Ivan Michailovitch shook his head. From the hall floated the sound of the violins, playing an ingratiating air by Puccini.

“Won’t you at least dry your coat?” Christian asked again. The strains of the music, the splendour there within, the merriment and laughter, the fullness of beauty and happiness, all this presented so sharp a contrast to the appearance of this man in a wet coat, with wax-like face and morbidly flaming eyes, that Christian could no longer endure his apparently unfeeling position between these two worlds, of whose utter and terrible alienation from each other he was acutely aware.

Ivan Michailovitch smiled. “It is kind of you to think of my coat. But you can’t do any good. It will only get wet again.”

“I’d like to take you, just as you are,” said Christian, and he smiled too, “and go in there with you.”

Ivan Michailovitch shrugged his shoulders, and his face grew dark.

“I don’t know why I should like to do that,” Christian murmured. “I don’t know why it tempts me. I stand before you, and you put me in the wrong. Whether I speak or am silent does not matter. By merely being I am in the wrong. We should not be conversing here in the servants’ corner. You are making some demand of me, Ivan Michailovitch, are you not? What is it that you demand?”

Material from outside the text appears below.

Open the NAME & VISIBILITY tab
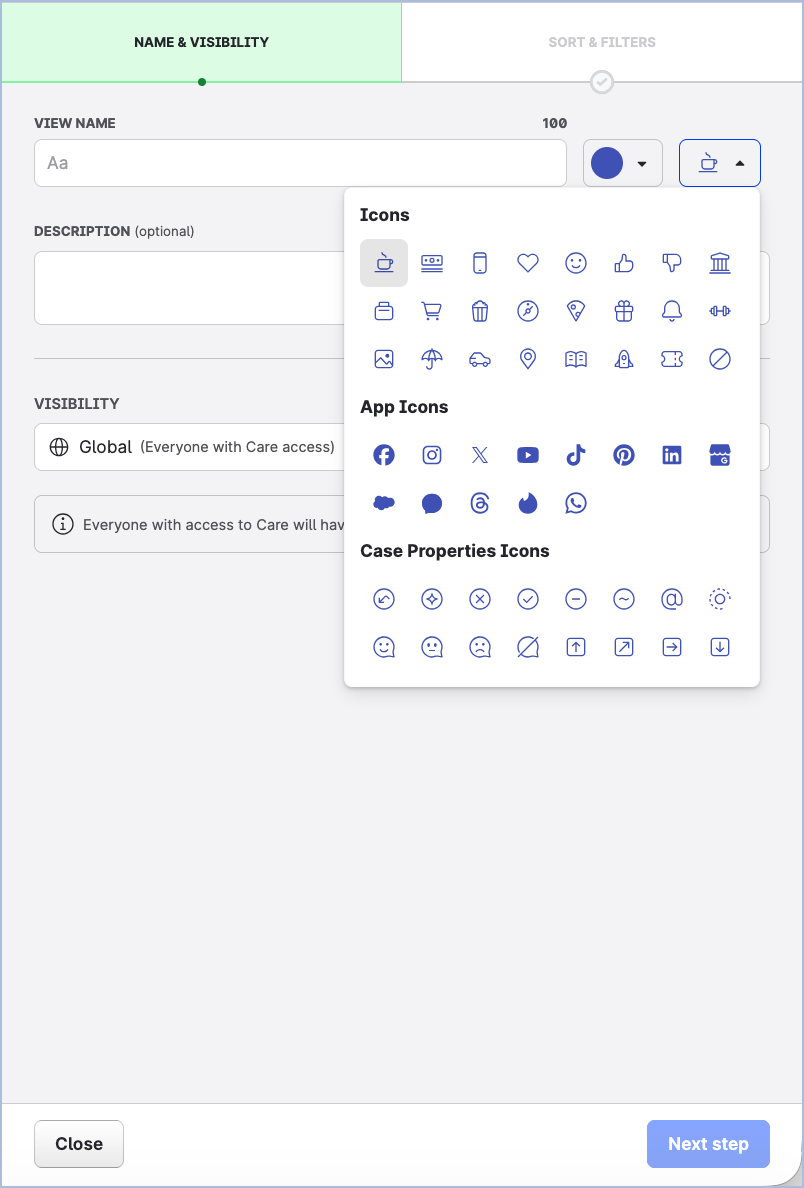Image resolution: width=804 pixels, height=1188 pixels. [x=201, y=42]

The words bore witness to a confusion of the emotions that went to the very core of his being. They throbbed with the yearning to become and to be another man. Ivan Michailovitch, in a sudden flash of intuition, saw and understood. At first he had suspected that here was but a lordly whim, or that it was at best but the foolish and thoughtless defiance of a too swiftly ardent proselyte that urged this proud and handsome man to his words. He recognized his error now. He understood that he heard a cry for help, and that it came from the depth of one of those decisive moments of which life holds but few.

“What is it that I am to demand of you, Christian Wahnschaffe?” he asked, earnestly. “Surely not that you drag me in there to your friends, and ask me to regard that as a definite deed and as a triumph over yourself?”

“It would not be that,” Christian said, with lowered eyes, “but a simple confession of my friendship and my faith.”